# Is RO water safe to use?



## knotty (Oct 21, 2009)

I've got an RO unit plumbed in the kitchen for my marine tank. Would I be ok using it to mist my crestie viv? I guess I would have to reminralise it first, is there any product on the reptile Market to do this. 
For those who don't know RO is reverse osmosis water basically tap water goes through several purifacation filters to remove the total dissolved solids (minerals salts etc) so it's pure chlorine free water.


----------



## HABU (Mar 21, 2007)

no...

i wouldn't.


----------



## Pendragon (Dec 8, 2008)

Hi mate,

I use RO water to spray my Emerald swift, and crestie. I find it leves less marks on the glass, I only put "RO right" back in for the fish tanks.

Jay


----------



## Jim2109 (Mar 30, 2009)

if you mineralise it in the same way as freshwater RO is done for use in freshwater aquariums then you probably could use it, i say probably because i wouldnt want to commit to that statement 100%. lizards dont breathe through gills so are far less susceptible to inpurities in water than fish though, so tap water is just fine. leave it to stand in an open container for 24 hours before use and most of the impurities leave of their own accord.

RO water is useful for misting systems though, as these dont contribute large amounts of water to a viv, and it stops the impurities from depositing in the pipework and pump and ultimately shortening the pumps life.


----------



## knotty (Oct 21, 2009)

Cheers for the input guys. The water around our way is so hard it's full of limescale and as a result has a very high Ph of 8.7 the Total Dissolved Solids (TDS) of our tap water is about 280ppm running it through the RO unit lowers the PH to 7.0 leaves just 3ppm and eradicates limescale so as Jay and Jim said it's great for misting as it leaves no marks on the glass.

Thinking along a different line do Reptiles actually need minerals in water? or do you think they get enough from a complete diet and dusted insects etc.


----------



## Jim2109 (Mar 30, 2009)

whether they need the minerals or not (they probably do), if you use water devoid of minerals then the body tries to equalise the difference and the RO water will leech useful minerals from their body and they wil pass them out. so it would need to be mineralised for sure. its just a question of whether a mineral supplement in the water is the same as natural water. but at the same time youve got to wonder what the water treatment plant does.


----------



## freekygeeky (May 25, 2007)

my partner has brought a very expensive kit for his kitchen.
the cat geckos became ill from the calcium in the water, so this has helped them..

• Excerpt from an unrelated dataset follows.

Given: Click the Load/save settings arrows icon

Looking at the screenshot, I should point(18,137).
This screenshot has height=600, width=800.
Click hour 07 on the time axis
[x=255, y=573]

so yes we use it for half of our geckos.


----------



## Tehanu (Nov 12, 2006)

I'd say you can use RO for misting or misting systems, but you need to know how much your individual crestie gets in the way of drinking water from spraying. 
If it drinks on spraying then you may want to have a second sprayer with normal tapwater in it to get it to drink from that.

Basically, limescale free glass = RO water
Healthy crestie = tapwater (A brita filter would be nice though).

RO filtered water is void of various minerals and components, it does however still have as much phosphate as it did in the mains. This is obviously a serious problem for your crestie to be getting unadulterated phosphates through it's water that are not balanced by the ordinary complement of minerals.


----------



## vetdebbie (Jan 4, 2008)

Surely the point of RO water is that it has no phosphates - phosphates being pretty bad news in a marine system?


----------



## maddragon29 (Oct 16, 2008)

I'd say yes, as i know people who use it successfully.


----------



## knotty (Oct 21, 2009)

Cheers for all the replies, it looks like opinions differ here.



vetdebbie said:


> Surely the point of RO water is that it has no phosphates - phosphates being pretty bad news in a marine system?


True, the main reason people use RO over tap water in Marine tanks is to reduce phosphates to hopefully eradicate nuisance algae etc


----------



## Tehanu (Nov 12, 2006)

vetdebbie said:


> Surely the point of RO water is that it has no phosphates - phosphates being pretty bad news in a marine system?





knotty said:


> Cheers for all the replies, it looks like opinions differ here.
> True, the main reason people use RO over tap water in Marine tanks is to reduce phosphates to hopefully eradicate nuisance algae etc


 
Don't know where you chaps got that idea from, this is the exact reason why there are products called RowaPhos and PhosZorb... 

Standard RO unit membranes do not remove phosphates, nitrates or silicates  You need additional specialist membranes to remove nitrates, phosphates or most silicates.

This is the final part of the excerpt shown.